O prefácio coube desta vez a José Tolentino Mendonça, assinando um texto que aparece “em vez de um retrato” do poeta, e que logo no arranque nos diz que “na primeira edição canónica da sua obra, que Eugénio de Andrade quis muito ser ele a realizar, com aquele vigilante e obstinado rigor que a poesia sempre lhe exigira, o poeta não buscou o prefácio de ninguém”. Nada como a morte para nos deixar sobre a sacramental sombra de um padre. Felizmente, o prefácio é bastante anódino. Não é, de resto, entre o aparato crítico mais recentemente acoplado a esta obra que vamos buscar as suas mais penetrantes leituras. “Quase sem metáforas, a poesia de Eugénio de Andrade é uma só metáfora. Quase sem símbolos, um único símbolo. Quase sem duração, uma só duração”, escreveu Mário Sacramento. “A redução da ode ao nó-de-luz. Da poesia ao que mal chega a acontecer. Da palavra à chave mítica do real. Do gesto à gesta do fruste e quotidiano.” E continua: “branda e esparsa música de vogais em que a ‘sílaba é espessa’: ‘Que branca mão devagar/ quebra os ramos do silêncio?’ Um sussurro breve e vibrante, que prolonga o poema para além de si. Em que o não dito fala ou canta. Em que o ‘silêncio desaba’. E tudo é melodia…”

Alguns dos mais destacados ensaístas portugueses – Óscar Lopes, Eduardo Lourenço, Joaquim Manuel Magalhães, Ramos Rosa e Prado Coelho – e estrangeiros também, encontraram nesta obra essa margem tão cativante que lhes permitiu talhar os seus instrumentos para captar as notas mais subtis desta melodia.

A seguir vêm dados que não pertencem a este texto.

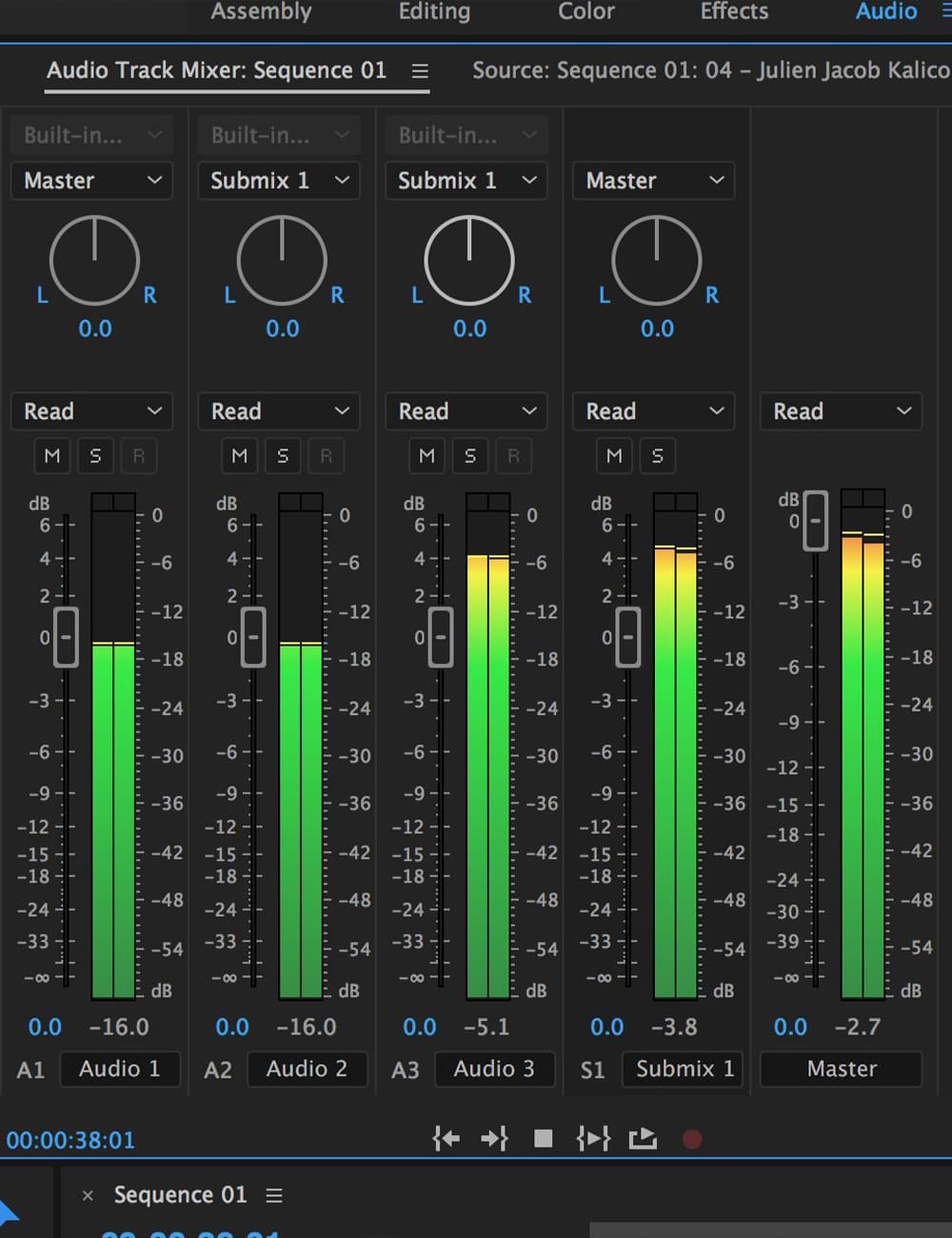This screenshot has height=1238, width=952.
Task: Mute the Audio 1 track
Action: pyautogui.click(x=52, y=456)
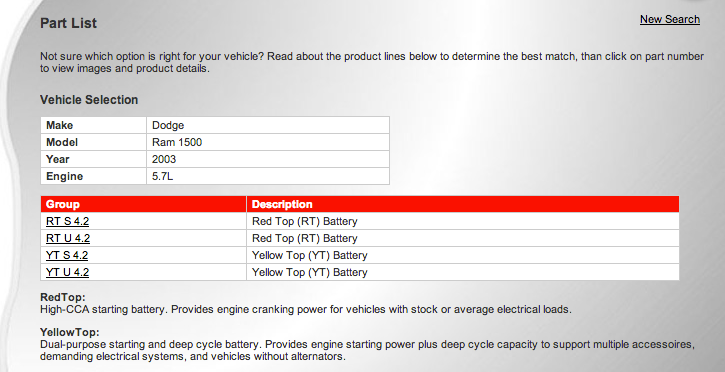The image size is (725, 372).
Task: Click the Make label cell
Action: (x=93, y=125)
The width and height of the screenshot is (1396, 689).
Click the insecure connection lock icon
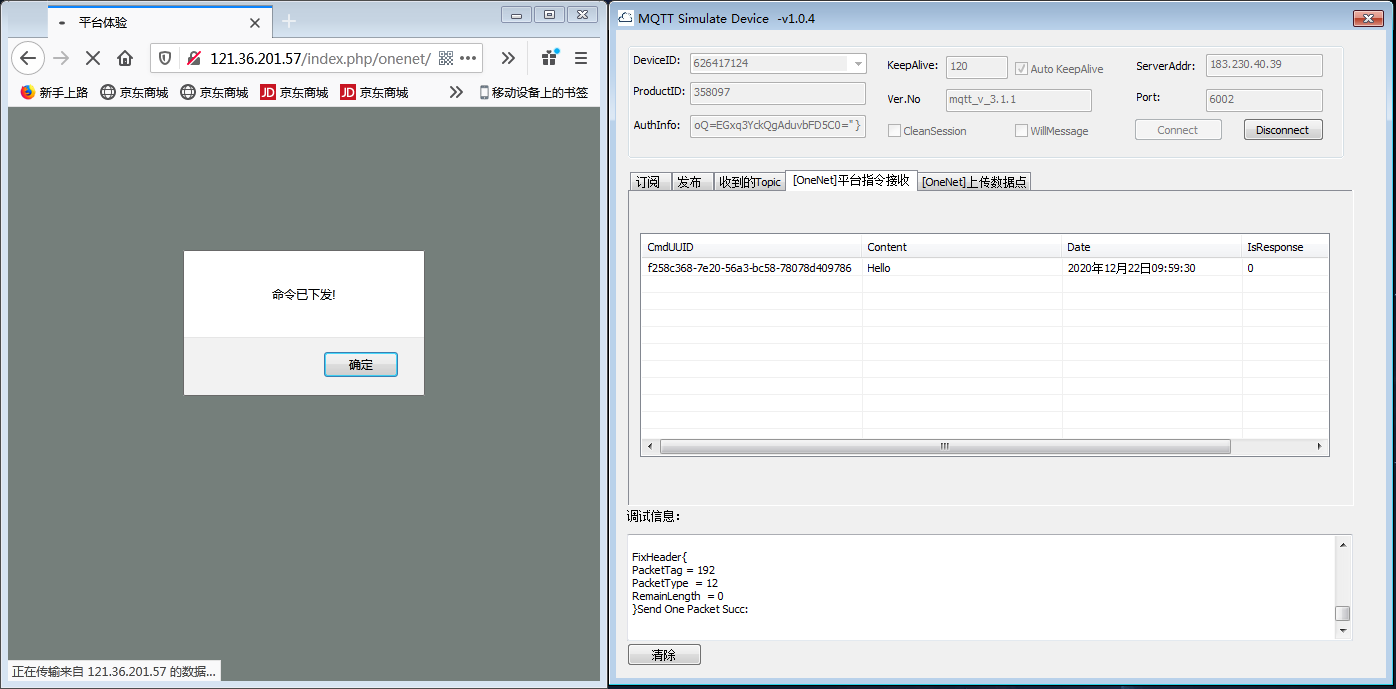pyautogui.click(x=193, y=58)
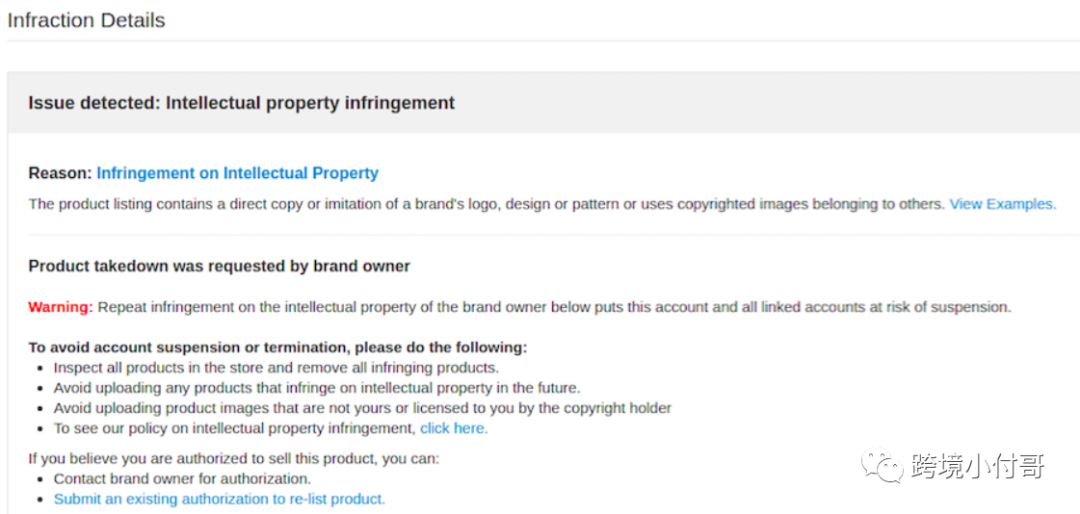Click the 'Product takedown was requested by brand owner' heading

point(219,266)
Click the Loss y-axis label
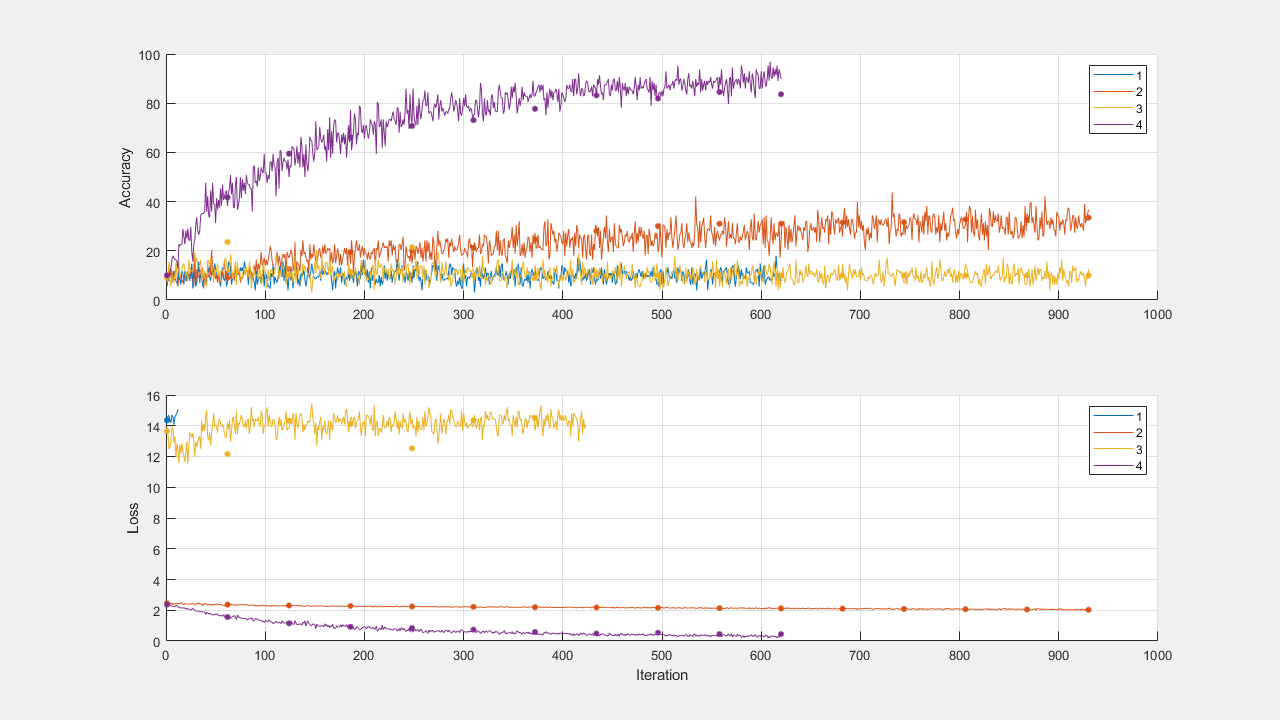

O que há também de milagroso na obra de Eugénio de Andrade é o ter reunido à sua volta um consenso tão generalizado e que, assim mesmo, não lançou sobre ela qualquer suspeita, nem a secou ou banalizou. Há um par de versos de Herberto Helder – que numa carta a Eugénio lhe confessou a imensa estima que a sua poesia lhe merecia, afirmando que “não há nenhum poeta português que possa ombrear consigo neste meio século (Pessoa embaraça as contas quando se considera o século inteiro)” – que ilustram na perfeição o modo como esta poesia sempre se esquiva a um efeito de mortificação: “cada lenço que se ata a própria seda do lenço o desata,/ a luz que se desata”…

Foi repetido até à exaustão o quanto um obstinado rigor, uma busca incessante faz o sangue transformar-se em seiva e durar apaixonada e imortalmente no tronco altíssimo que Eugénio ergue, exigindo que na mais breve unidade “a imagem, a dicção e o ritmo se aliem” para causar no caos do mundo um desejo de sumptuosa ordem. Se esta poesia deve muito do seu fulgor à “fidelidade permanente ao espaço instantâneo em que o olhar recupera como que a visão original do mundo”, como Ramos Rosa referiu, essa ilusão é provocada pela forma como a sua sensualidade pagã converte, mesmo que de forma passageira,  os seres a quem a lucidez roubou a fé na graça da Criação. Sem nos pedir que abandonemos essa mesma lucidez, através da implacável severidade com que este poeta se coloca ao lado dos “torturados da forma”, a sua poesia é tão marcante porque restabelece o elo e a fluência entre a sacralidade dos elementos e a sua expressão mais elevada e, portanto, erótica.